When we purchase a product, we presume it will be safe for its intended use. Indeed, many types of products must go through rigorous testing and regulation before they can be sent to market. Still, dangerous products do get into the hands of consumers more often than we’d like to think.
If you have been injured because of a defective product, what can you do about it?
One answer lies with the legal theory of product liability. This allows consumers to recover compensation after they have been injured by a defective product. The theory can be crucial in cases involving a wide variety of products including toys, auto parts, drugs and medical devices.
Types of product defects
The law recognizes three main types of product defects:
- Manufacturing defects: Sometimes a product is designed well, but an issue in its manufacturing makes it unreasonably dangerous.
- Design defects: Some products have a fatal design flaw that makes them unreasonably dangerous as designed. Even if they are manufactured correctly, they will remain unreasonably dangerous to consumers.

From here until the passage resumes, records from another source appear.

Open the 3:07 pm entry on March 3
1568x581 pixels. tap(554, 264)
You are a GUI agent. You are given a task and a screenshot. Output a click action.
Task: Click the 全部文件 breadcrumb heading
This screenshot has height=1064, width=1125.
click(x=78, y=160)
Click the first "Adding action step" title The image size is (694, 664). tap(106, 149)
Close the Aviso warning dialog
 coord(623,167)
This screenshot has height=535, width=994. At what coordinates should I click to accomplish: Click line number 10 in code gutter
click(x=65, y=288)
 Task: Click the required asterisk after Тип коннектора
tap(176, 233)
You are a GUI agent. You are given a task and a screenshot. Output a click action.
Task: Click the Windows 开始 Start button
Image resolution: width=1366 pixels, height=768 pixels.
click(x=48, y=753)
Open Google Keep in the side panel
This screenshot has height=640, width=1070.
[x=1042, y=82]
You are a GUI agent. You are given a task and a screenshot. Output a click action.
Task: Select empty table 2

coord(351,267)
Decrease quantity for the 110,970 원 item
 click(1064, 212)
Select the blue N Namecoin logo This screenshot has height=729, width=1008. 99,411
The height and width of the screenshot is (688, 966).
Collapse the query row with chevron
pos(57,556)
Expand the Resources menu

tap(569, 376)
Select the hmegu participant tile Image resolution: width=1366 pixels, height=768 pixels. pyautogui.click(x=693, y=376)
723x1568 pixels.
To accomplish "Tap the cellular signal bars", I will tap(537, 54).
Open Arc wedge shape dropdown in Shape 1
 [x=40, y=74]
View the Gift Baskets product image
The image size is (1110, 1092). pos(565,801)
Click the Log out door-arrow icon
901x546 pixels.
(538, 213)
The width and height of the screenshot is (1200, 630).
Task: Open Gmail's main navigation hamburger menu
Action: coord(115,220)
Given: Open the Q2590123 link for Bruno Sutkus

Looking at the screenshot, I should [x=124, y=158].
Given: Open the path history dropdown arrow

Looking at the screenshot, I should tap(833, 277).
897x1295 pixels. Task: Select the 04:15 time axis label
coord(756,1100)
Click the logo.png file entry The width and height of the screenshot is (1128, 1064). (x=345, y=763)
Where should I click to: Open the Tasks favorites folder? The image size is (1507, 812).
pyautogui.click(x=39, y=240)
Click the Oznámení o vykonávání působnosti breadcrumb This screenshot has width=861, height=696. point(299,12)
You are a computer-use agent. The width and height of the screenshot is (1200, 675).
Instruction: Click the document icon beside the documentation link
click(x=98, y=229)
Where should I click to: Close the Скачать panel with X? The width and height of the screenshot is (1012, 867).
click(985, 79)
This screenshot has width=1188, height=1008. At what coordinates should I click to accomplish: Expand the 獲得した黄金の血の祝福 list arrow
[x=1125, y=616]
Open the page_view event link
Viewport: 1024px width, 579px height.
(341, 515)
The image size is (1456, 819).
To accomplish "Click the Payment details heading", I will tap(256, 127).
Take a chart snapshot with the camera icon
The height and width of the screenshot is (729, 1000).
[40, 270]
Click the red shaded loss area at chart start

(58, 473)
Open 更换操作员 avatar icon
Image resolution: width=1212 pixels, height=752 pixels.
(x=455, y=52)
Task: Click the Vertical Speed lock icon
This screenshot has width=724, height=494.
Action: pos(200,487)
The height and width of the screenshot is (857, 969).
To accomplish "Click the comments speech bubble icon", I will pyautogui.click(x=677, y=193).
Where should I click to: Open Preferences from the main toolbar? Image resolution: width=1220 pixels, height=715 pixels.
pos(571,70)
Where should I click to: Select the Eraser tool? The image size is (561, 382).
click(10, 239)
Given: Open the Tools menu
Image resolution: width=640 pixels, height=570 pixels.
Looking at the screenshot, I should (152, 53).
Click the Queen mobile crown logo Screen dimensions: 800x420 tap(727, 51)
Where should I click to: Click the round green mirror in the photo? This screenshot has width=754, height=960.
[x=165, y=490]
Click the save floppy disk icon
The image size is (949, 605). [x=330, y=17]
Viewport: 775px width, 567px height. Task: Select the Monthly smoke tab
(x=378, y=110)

- Marketing defects: In some cases, there’s nothing inherently wrong with a product’s design or manufacturing, but some other issue has made it unsafe. For instance, a product might be sold with inadequate instructions that can lead to consumers being injured.
Who is responsible?
Another important point to remember about product liability is that it allows the injured consumer to recover compensation from multiple parties who were involved in marketing the product. Liability can attach to the company that designed the product, the company that manufactured it and/or the companies that distributed it and sold it to the consumer. It’s not necessary, for instance, for the consumer to sue only the manufacturer if they were injured due to a manufacturing defect, or to sue only the designer who caused a design defect.
This is important because it means everyone involved in putting products into the stream of commerce has an incentive to make sure the products are safe. It’s also important because it increases the chances for a plaintiff to recover all the compensation they need and deserve after they have been injured because of a defective product.